Tax-free savings accounts (TFSAs) were designed to help Canadians save better, for important short- and long-term goals such as renovating your home, saving for your child's wedding or having emergency funds readily available. In other words, TFSAs can be used strategically, in many different ways. Get more information on how TFSAs work.

Along with the many benefits, there are certain requirements to be aware of regarding contributions and how TFSAs are applied. To help answer any questions you may have about TFSAs, here’s a handy list of answers to the most commonly asked questions.

1. How do I open a TFSA?

A financial advisor can help you open an account. You will need your social insurance number. Contact your MD Advisor if you would like to set one up.

2. Can I have more than one TFSA?

You can have more than one TFSA but the total you can contribute between them is limited to your accumulated contribution room.

3. What investments can I hold in a TFSA?

Similar to a registered retirement savings plan (RRSP), many types of investments are eligible for TFSAs. These include stocks, bonds, mutual funds, ETFs, cash and guaranteed investment certificates (GICs).

4. Can I open a joint TFSA with my spouse?

Under the same rule that applies to other registered accounts, you cannot own a joint TFSA.

5. Can I make a contribution to someone else’s TFSA?

No, you can’t contribute directly to someone else’s TFSA, including your spouse or children. You can, however, provide another person with money so they can contribute to their own TFSA. Income that the other person earns will not be attributed back to you.

6. Where can I find out how much contribution room I have?

Your annual contribution limit can be confirmed by contacting the Canada Revenue Agency (CRA) or you can find it online if you have registered for CRA’s “My Account” services. Go to Canada.ca for more information.

7. What happens if I over-contribute?

CRA assesses penalties for over-contributions at a rate of 1% per month on the excess contribution.

8. Do investment gains in my TFSA affect my contribution room?

Investment income and changes in the value of your TFSA investments do not affect contribution room.

9. Can I withdraw $10,000 for my summer vacation and then put that amount back into my TFSA in the same year?

You can re-contribute the funds in the same year only if you have the available contribution room. Otherwise, contribution room is restored the following calendar year.

10. What happens if I have a capital loss in my TFSA? Can I use that to reduce my taxes?
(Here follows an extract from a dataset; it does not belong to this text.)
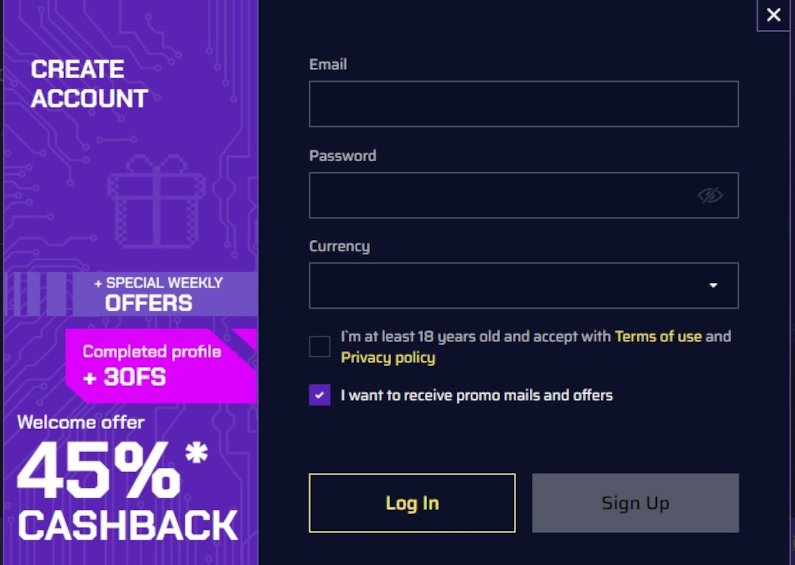This screenshot has width=795, height=565.
Task: Open the Terms of use link
Action: click(658, 336)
In many cases, investors can sell assets that decrease in value (capital loss) to lower the capital gains of other investments and, in turn, minimize capital gains tax. However, you can’t carry this out in a TFSA because you don’t pay tax on any capital gains. The opposite is true in a non-registered account, where your capital loss can be applied to help offset your capital gains. Note also that in a TFSA, a capital loss is not considered a withdrawal, so it is not part of your contribution room calculation.

11. Are there investments that I should not hold in my TFSA?

Dividend income from foreign investments (such as dividend from a U.S. stock) is generally subject to foreign withholding tax, so from a tax perspective it’s best to hold such investments in a non-registered account.

12. What happens to my TFSA when I die?

If you have named your spouse or common-law partner as “successor holder” on your TFSA, usually this person simply replaces you as the holder and acquires all rights related to your TFSA. 1 Without such a proviso in place, the TFSA earnings could be taxable to your estate or a beneficiary.

13. What if I move out of Canada?

If you already have a TFSA, you can maintain it but you cannot add any funds to it once you’ve moved out of Canada and, for tax purposes, have become a non-resident.